1.) I like alot of non-infant baptizers more than i like alot of infant baptizers
2.) I think many people who reject infant baptism are more faithful Christ-followers than many who accept & practice infant baptism
3.) I enjoy being in a church family and having friends who feel the freedom to disagree and live in harmony

now, a few words on why i cannot reject infant baptism:
1.) i'd lose my job
2.) kidding

I joyfully embrace & practice infant baptism because (these are NOT 'in order'):
1.) it is most consistent with my reading of the whole bible
2.) I grew up seeing it in the United Methodist church, seeing infants baptized
3.) I was converted to faith in Christ in the Presbyterian church, where I kept on seeing it (albeit with new eyes!)
4.) my understanding of the Bible's teaching on children
5.) The willingness God has to tell his New Testament church
"THINGS HAVE CHANGED, STOP DOING THAT!" (like gospel to nations, eat what you want, etc.) would beg the question why He didn't do the same with the sign of the covenant. "Stop putting sign on your children like I've had you do for few thousand years." woulda been appropriate and i struggle to see that Acts 2:38 is that.

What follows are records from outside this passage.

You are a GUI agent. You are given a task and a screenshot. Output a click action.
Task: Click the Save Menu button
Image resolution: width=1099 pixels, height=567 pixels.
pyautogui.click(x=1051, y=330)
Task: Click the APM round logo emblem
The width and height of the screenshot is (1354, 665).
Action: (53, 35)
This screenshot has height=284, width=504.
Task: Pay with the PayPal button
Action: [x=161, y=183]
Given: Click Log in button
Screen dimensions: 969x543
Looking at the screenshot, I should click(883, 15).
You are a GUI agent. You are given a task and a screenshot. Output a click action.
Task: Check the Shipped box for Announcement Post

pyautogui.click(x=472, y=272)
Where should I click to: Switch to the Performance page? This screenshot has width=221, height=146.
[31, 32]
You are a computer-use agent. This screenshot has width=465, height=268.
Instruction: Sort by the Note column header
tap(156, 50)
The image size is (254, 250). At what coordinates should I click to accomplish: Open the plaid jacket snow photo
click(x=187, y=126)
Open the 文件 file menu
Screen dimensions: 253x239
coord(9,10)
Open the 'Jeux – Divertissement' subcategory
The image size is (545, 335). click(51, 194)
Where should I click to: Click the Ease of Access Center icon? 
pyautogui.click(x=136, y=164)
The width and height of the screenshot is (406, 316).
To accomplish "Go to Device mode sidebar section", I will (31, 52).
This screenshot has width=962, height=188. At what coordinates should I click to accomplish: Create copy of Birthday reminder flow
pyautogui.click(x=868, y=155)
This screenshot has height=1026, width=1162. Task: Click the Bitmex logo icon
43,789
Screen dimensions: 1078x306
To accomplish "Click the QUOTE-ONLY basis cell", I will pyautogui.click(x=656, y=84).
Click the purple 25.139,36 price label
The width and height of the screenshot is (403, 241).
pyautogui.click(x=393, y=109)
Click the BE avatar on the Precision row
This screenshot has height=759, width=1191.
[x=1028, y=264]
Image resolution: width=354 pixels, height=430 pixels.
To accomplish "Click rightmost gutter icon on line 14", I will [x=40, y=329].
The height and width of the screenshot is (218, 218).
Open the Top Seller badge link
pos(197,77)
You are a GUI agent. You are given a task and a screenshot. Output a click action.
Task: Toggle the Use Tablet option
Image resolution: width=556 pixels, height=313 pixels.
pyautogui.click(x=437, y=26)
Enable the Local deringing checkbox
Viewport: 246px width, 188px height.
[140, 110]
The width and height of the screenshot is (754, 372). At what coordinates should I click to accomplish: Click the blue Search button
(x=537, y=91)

I have always been very very sympathetic to my baptist friends (both in CCC and elsewhere) who "just can't see it" in the Scripture. J.I. Packer's words resonate deeply with me:

Certainly, all adult church members should have professed faith personally before the church, and communities that baptize infants provide for this in a rite of confirmation or its equivalent. The Christian nurture of baptist and paedobaptist children will be similar: dedicated to God in infancy, either by baptism or by a dedication rite (which some will see as a dry baptism), they will then be brought up to live for the Lord and led to the point of publicly professing faith on their own account in confirmation or baptism (which some will see as a wet confirmation). After this they will enjoy full communicant status, unless indeed they come under discipline for some lapse. The ongoing debate is not about nurture but about God’s way of defining the church.